Prepare for feedback
Especially in any of the creative departments, we all know how it goes. You receive your brief from the client; something as simple as ‘Write a blog about this topic’ or ‘Create an infographic around this idea’ and you set about working towards it.
You check brand guidelines, contact the client repeatedly for feedback or input, and eventually piece together work you feel is right for the brief you received. To you, it matches what they want. To the client, things are different.
You are in control
Take the feedback and implement it into your next piece of work, or edit the current piece as required. Within a reasonable timeframe, you can work on this steadily, comment on the changes if you so need to and defend your work where required. Sometimes, key phrases or words may be removed that you absolutely know must be there; calmly inform the client why you chose certain words or phrases, explain the benefits to SEO, and walk them through it.
In my experience, most clients will accept feedback positively and appreciate you walking them through your thought process, step by step. For those few that don’t and adamantly stand their ground, you just have to shrug it off, implement the changes and move on. Though, you should never let work go out that will represent your own business poorly in the marketplace, even if you have to redo some of the work.
‘Oh, I didn’t think it would look like that. Could you just-’
So it begins. The rollercoaster of endless tweaks, edits and reworking to match the client's needs. Now, obviously, most of this should be done as and when required with no extra cost but it is important that you keep the client happy while also not exceeding your budgeted cost/time for the project. Be prepared to stand your ground for yourself or your team should a client be taking it too far.
If the changes are broader in nature and require significant time and effort, you can give the client benefit of the doubt, or you can challenge them for providing an incomplete brief and bill them for the extra time. It all depends on your client and your relationship with them. It's up to you to contact your client and get in touch if you feel you need more information.
For the client who is responsive and in contact; go the extra mile and make it happen. For the client who refuses to return your calls, emails or texts yet expects everything to be perfect? Outline the requirements and changes required, then work out if you need to bill for it.
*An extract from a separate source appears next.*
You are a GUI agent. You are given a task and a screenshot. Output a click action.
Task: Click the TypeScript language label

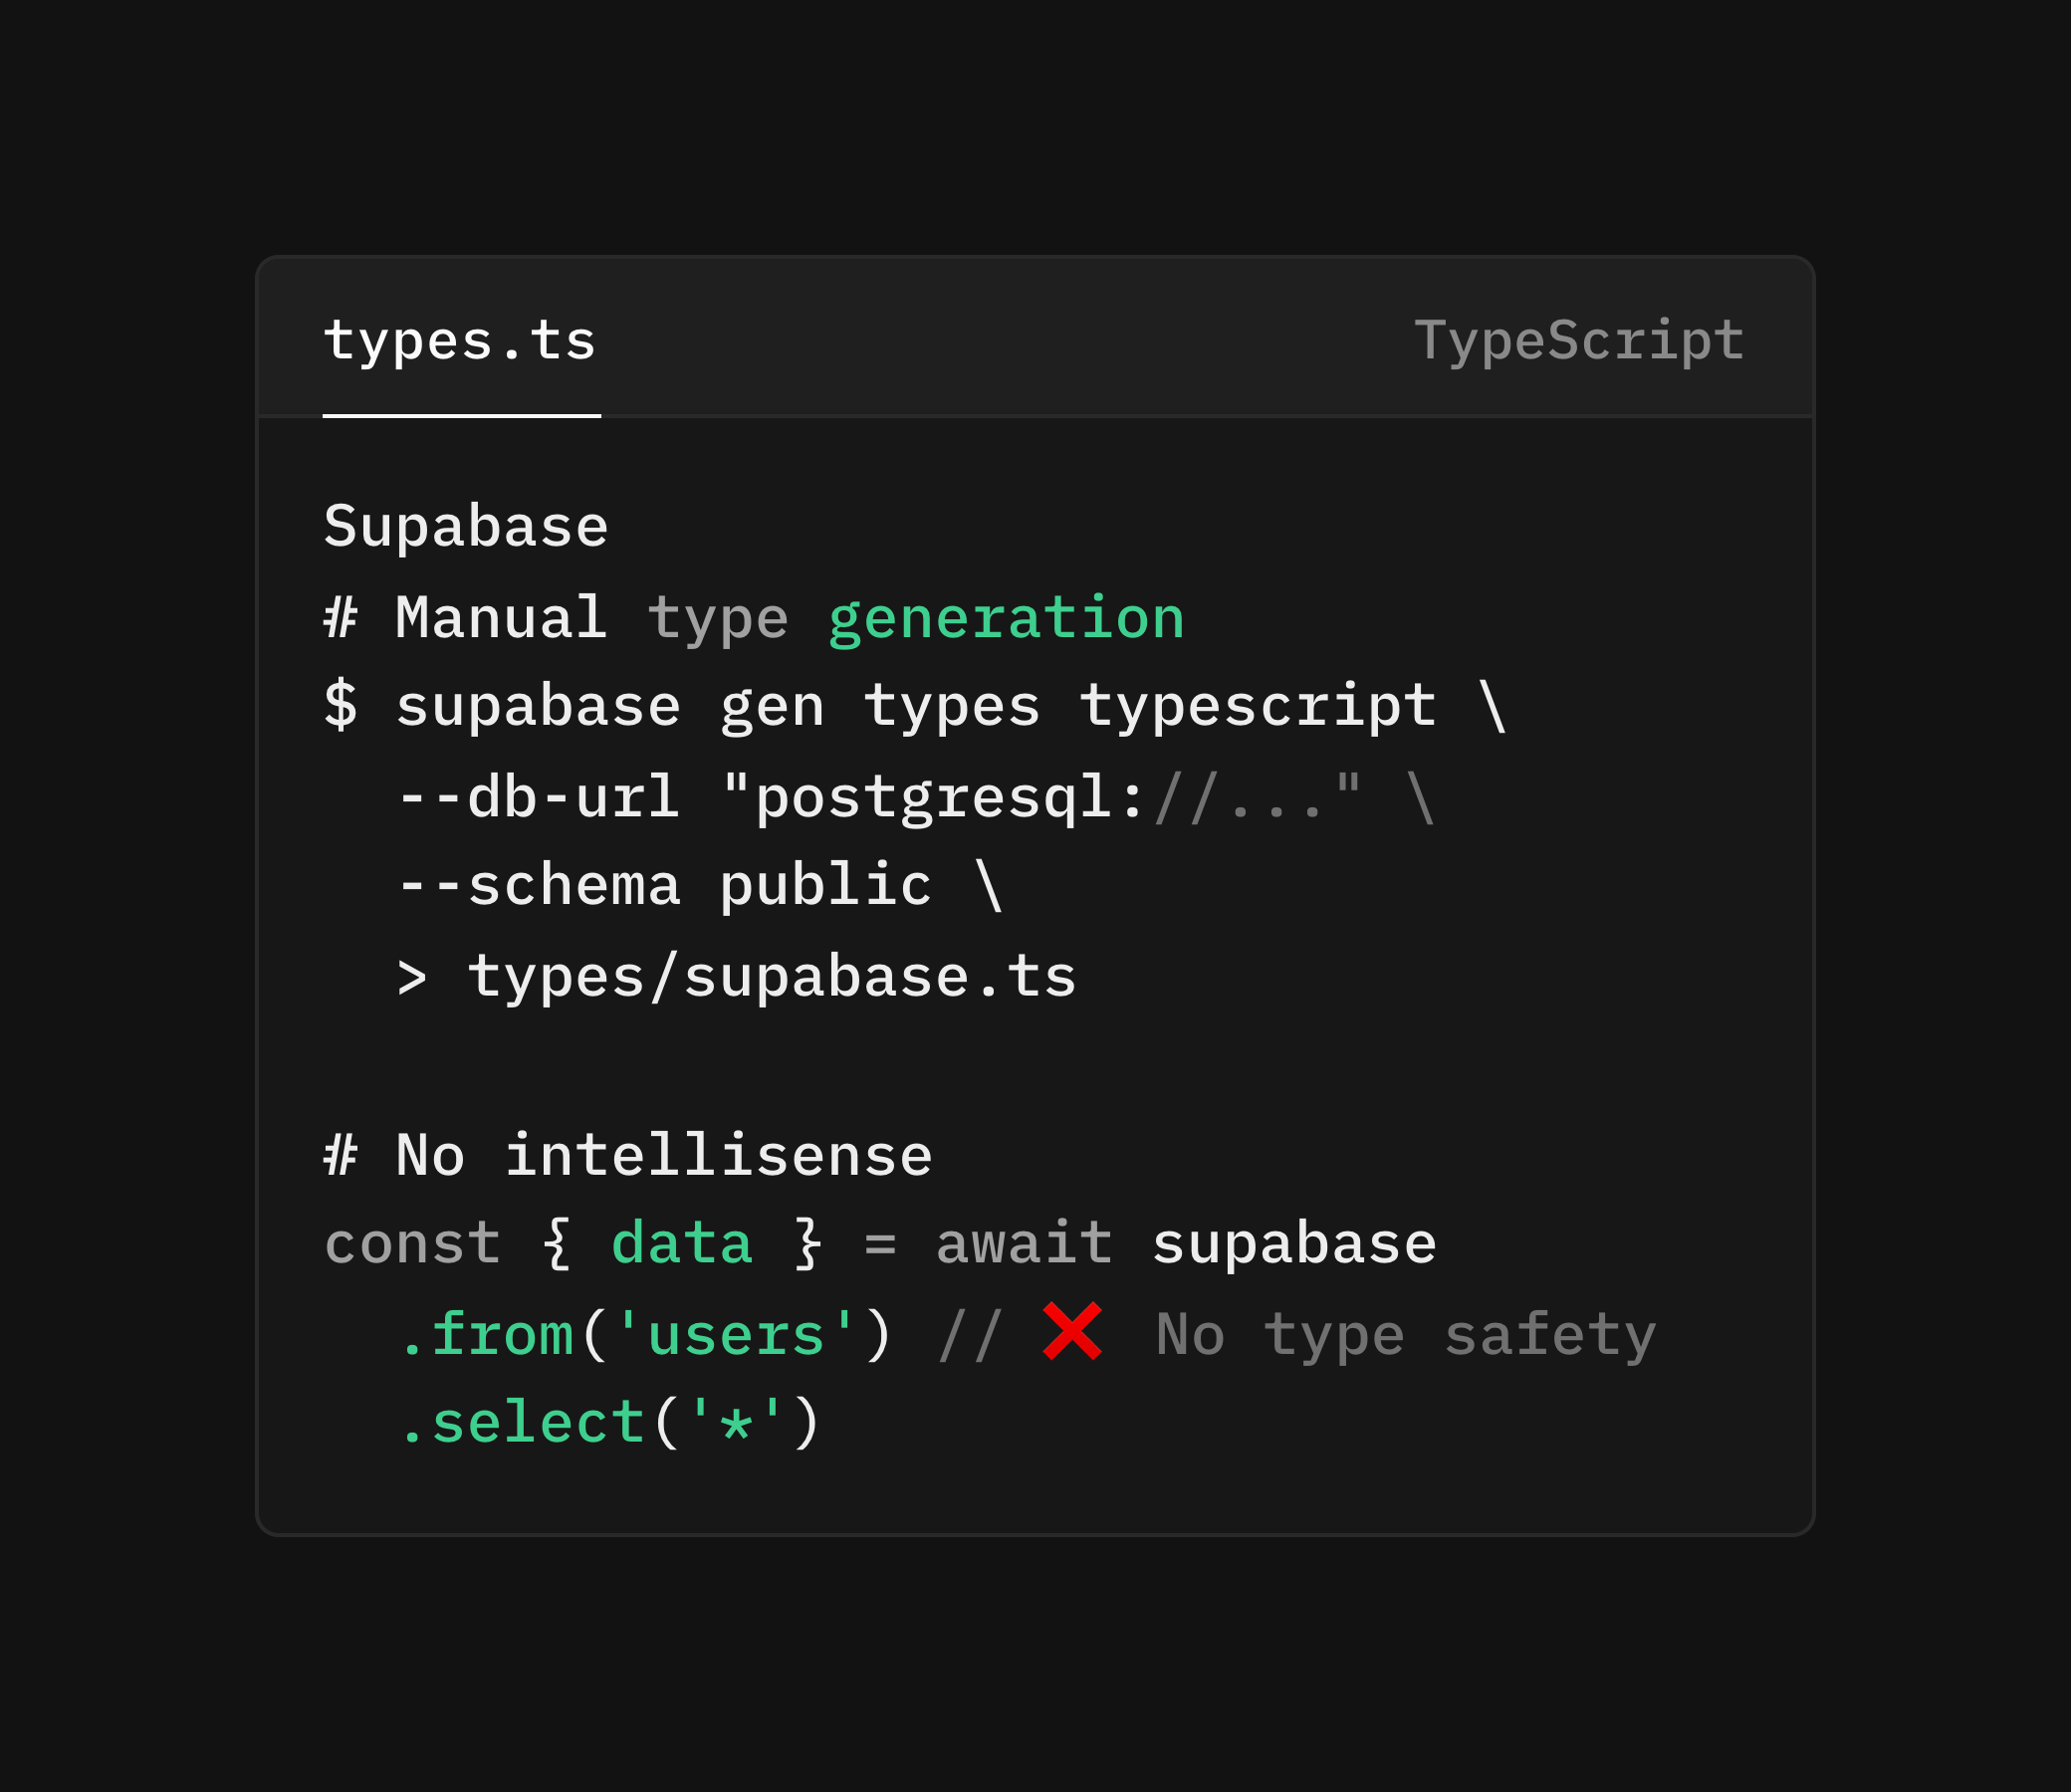tap(1579, 341)

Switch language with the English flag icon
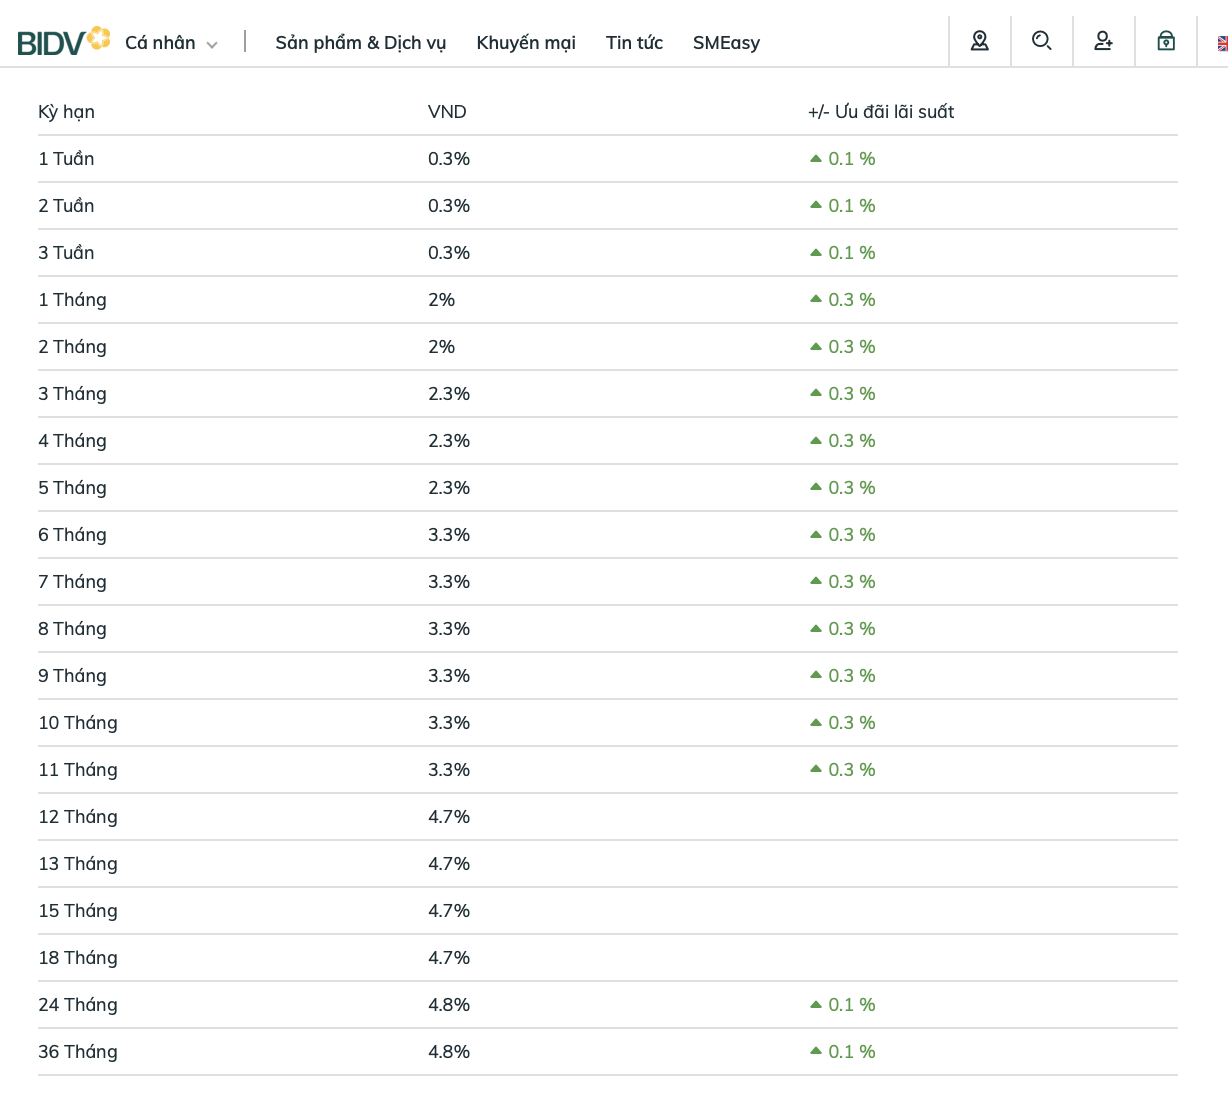pos(1222,43)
Ultimately, the client is your priority in the long term, but you should never let yourself be taken advantage of. When a client asks for 1 minute of video, then that turns into a 15-minute corporate video without warning, you should be invoicing for it!
Respect the feedback
When you are given creative client feedback, it can bring with it a feeling of dread. Let go of that process; it is your work being criticised, not you personally. Your draft text may spur an idea or thought process with the client, and they would want you to work something differently, provide data or source information that drastically alters the way you would have completed the work.
This is all part of the process. You must respect your client's feedback, or you will not be able to work effectively together. Remember that for many clients, you are not just designing a website, a logo, or writing copy, you are being entrusted with their dreams. They might not have had anything created before; this could be the first time.
Care and consideration must be put into all client projects. Respect where your client feedback is coming from and if possible, meet face to face. If not, arrange for a phone or skype call so that you can discuss feedback and work towards the end goal. Work with the company, agency or director and see if you can grasp what the vision is from their shoes.
It’s important not to lose focus on the objective; unless the client is suggesting a change that is 100% undoubtedly stupid, accept the feedback, implement it and move on. Above all else, make sure nothing goes out under your company's name that would damage your reputation.
Remember, don’t take it personally.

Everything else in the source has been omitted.